# Stated exercise A
Answer these questions from the patch thread:
(i) What does the patch separate from kfd_resume?
(ii) What does the reviewer say the display should not depend on?
(iii) What is the highest number of suspend/resume cycles reported before the issue appeared?
# Stated exercise B
Shorten the paragraph in the patch thread that begins "I think the change is OK" while keeping its main points.

# Document extract
Re: [PATCH 3/3] drm/amdgpu: move iommu_resume before ip init/resume

Felix Kuehling <felix.kuehling@xxxxxxx> · Tue, 7 Sep 2021 13:53:41 -0400



Am 2021-09-07 um 1:51 p.m. schrieb Felix Kuehling:
> Am 2021-09-07 um 1:22 p.m. schrieb James Zhu:
>> On 2021-09-07 12:48 p.m., Felix Kuehling wrote:
>>> Am 2021-09-07 um 12:07 p.m. schrieb James Zhu:
>>>> Separate iommu_resume from kfd_resume, and move it before
>>>> other amdgpu ip init/resume.
>>>>
>>>> Fixed Bugzilla: https://bugzilla.kernel.org/show_bug.cgi?id=211277
>>> I think the change is OK. But I don't understand how the IOMMUv2
>>> initialization sequence could affect a crash in DM. The display should
>>> not depend on IOMMUv2 at all. What am I missing?
>> [JZ] It is a weird issue. disable VCN IP block or disable gpu_off
>> feature, or set pci=noats, all
>>
>> can fix DM crash. Also the issue occurred quite random, some time
>> after few suspend/resume cycle,
>>
>> some times after few hundreds S/R cycles. the maximum that I saw is
>> 2422 S/R cycles.

# Extracted records

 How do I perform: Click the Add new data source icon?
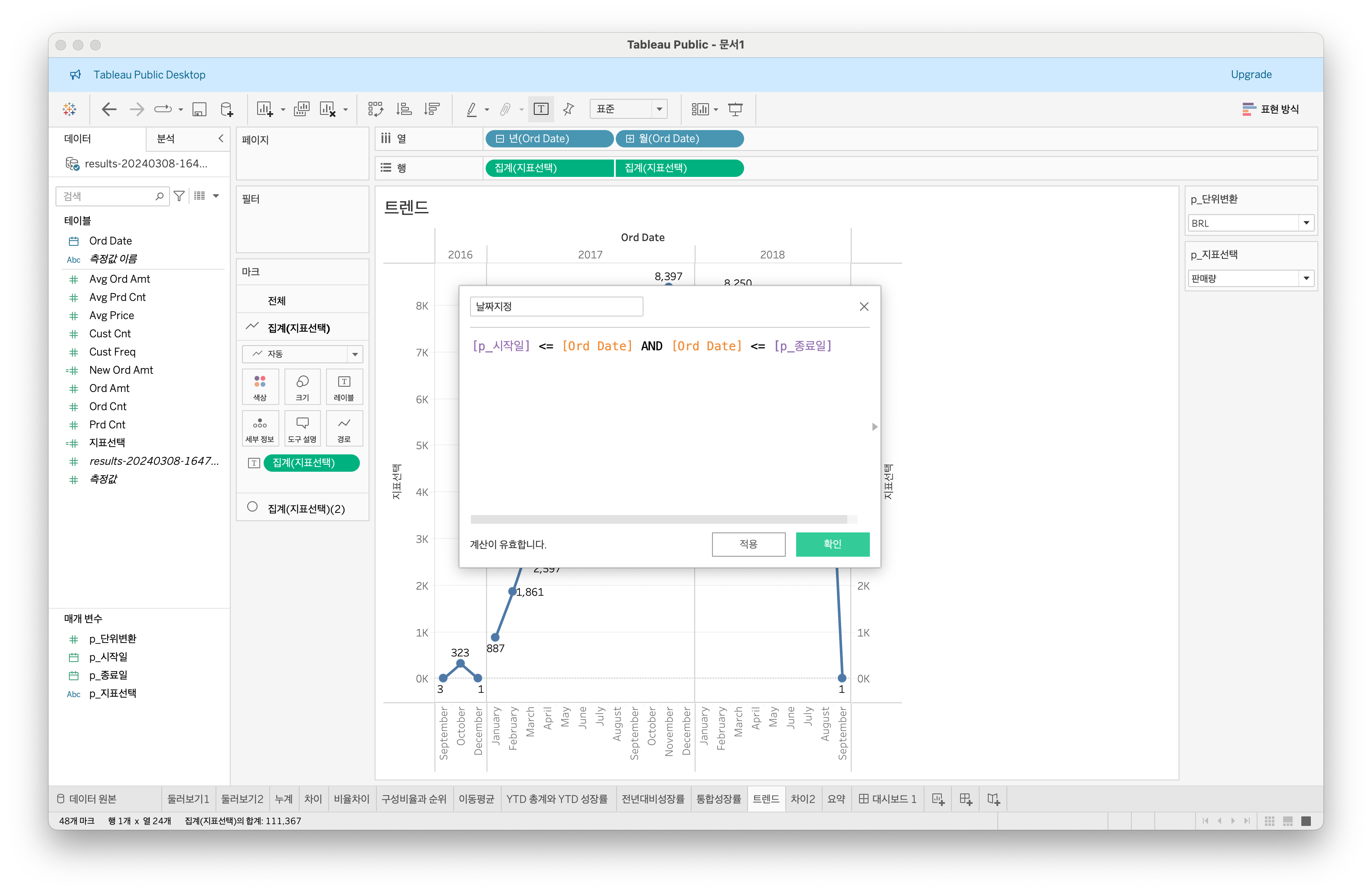coord(227,109)
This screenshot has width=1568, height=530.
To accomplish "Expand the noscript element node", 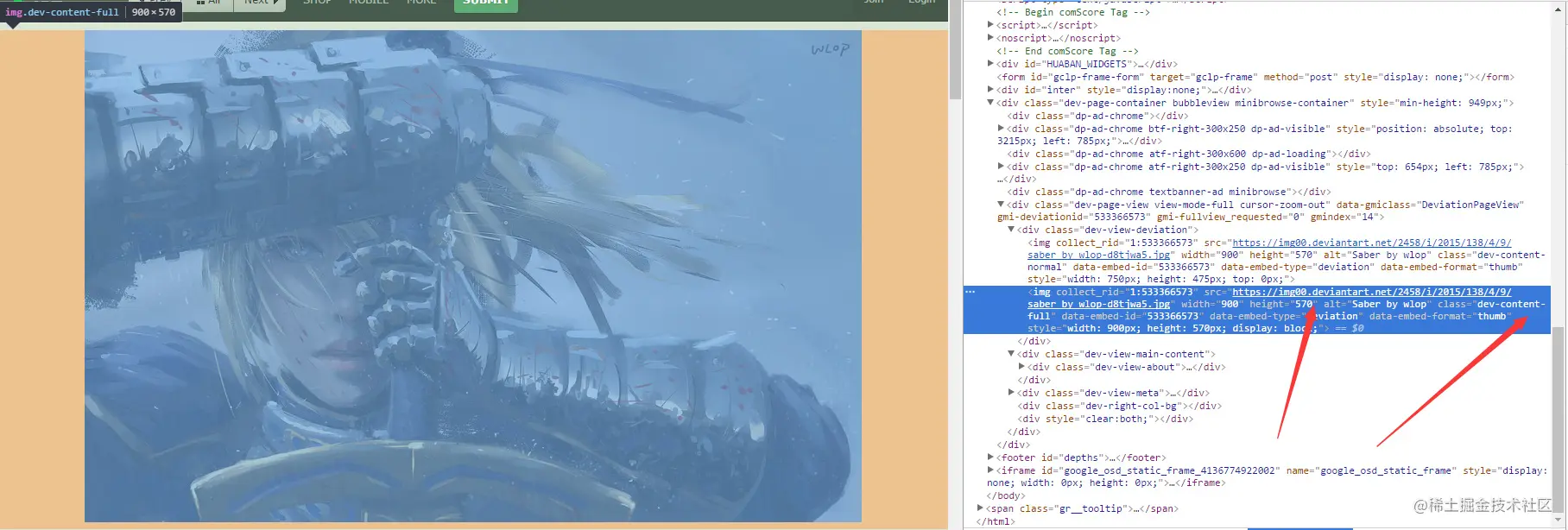I will pos(990,38).
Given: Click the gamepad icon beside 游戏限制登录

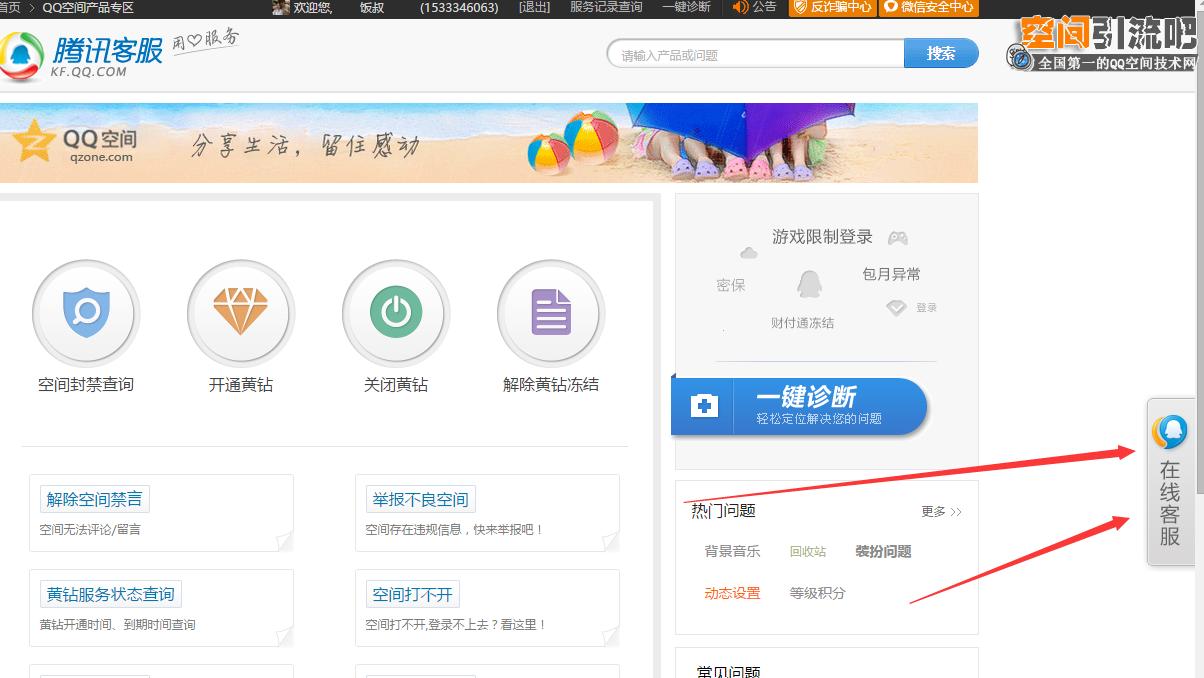Looking at the screenshot, I should tap(897, 237).
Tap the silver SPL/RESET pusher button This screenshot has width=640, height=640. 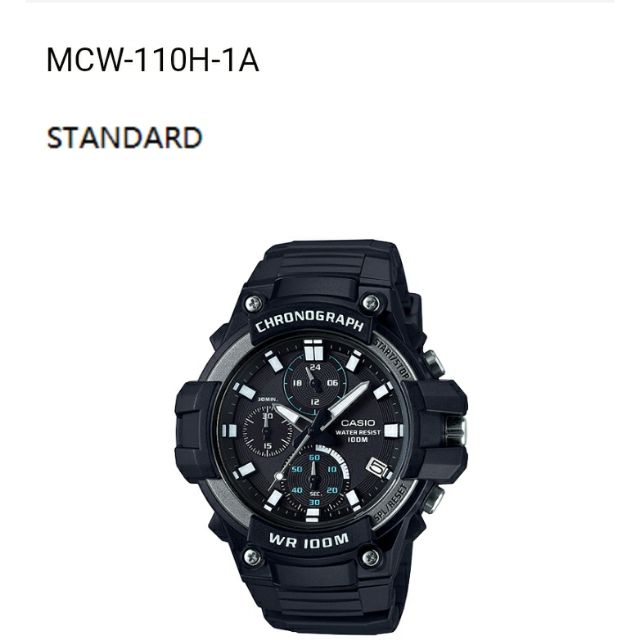point(433,499)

# Complete output A
(i) iommu_resume
(ii) IOMMUv2
(iii) 2422

# Complete output B
The change is acceptable. However, it is unclear how the IOMMUv2 initialization sequence could affect a DM crash, because the display should not depend on IOMMUv2.